» **WORK TO BE COMPLETED**: Write out the records below word for word, starting at the line with "The height and width of the screenshot is (626, 763)." and ending with the line with "Looking at the", both included.

» **EXERCISE MATERIAL**:
* * * *
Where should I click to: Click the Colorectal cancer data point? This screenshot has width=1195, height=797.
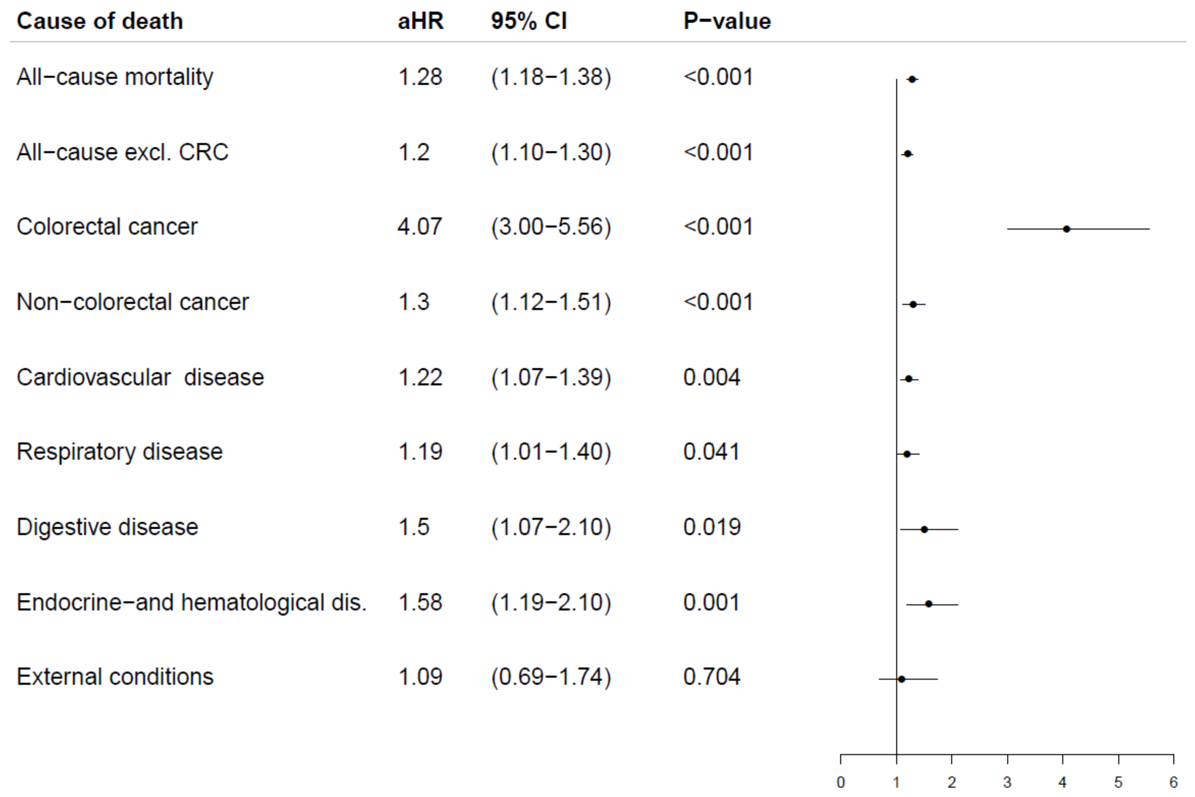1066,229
* * * *
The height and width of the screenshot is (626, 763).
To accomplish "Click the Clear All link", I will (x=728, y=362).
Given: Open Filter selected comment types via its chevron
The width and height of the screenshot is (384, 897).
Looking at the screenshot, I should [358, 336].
* * * *
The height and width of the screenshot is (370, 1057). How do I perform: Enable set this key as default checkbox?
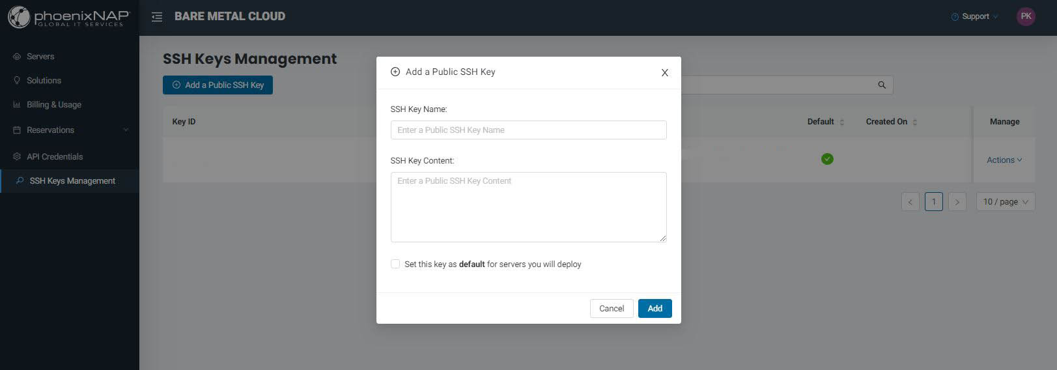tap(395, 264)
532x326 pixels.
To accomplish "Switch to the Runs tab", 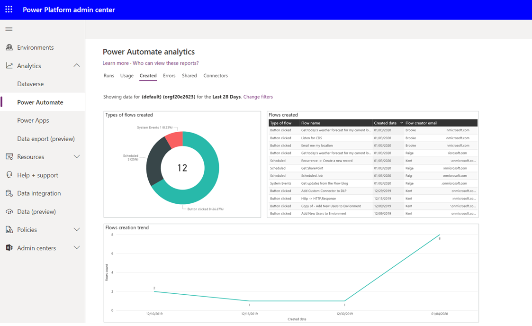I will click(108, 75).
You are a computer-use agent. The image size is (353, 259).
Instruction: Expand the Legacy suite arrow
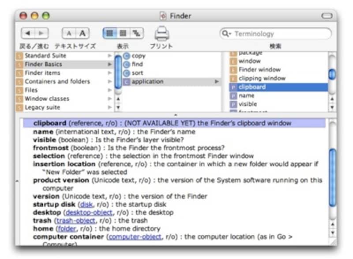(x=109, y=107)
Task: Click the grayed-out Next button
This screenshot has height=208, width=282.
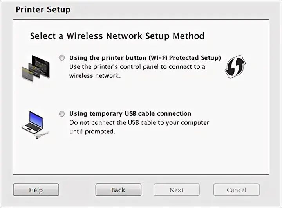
* * * *
» **REPLY**:
The height and width of the screenshot is (626, 763).
To accomplish "Click the Clear All link", I will (x=728, y=362).
Given: Open Filter selected comment types via its chevron
The width and height of the screenshot is (384, 897).
Looking at the screenshot, I should [358, 336].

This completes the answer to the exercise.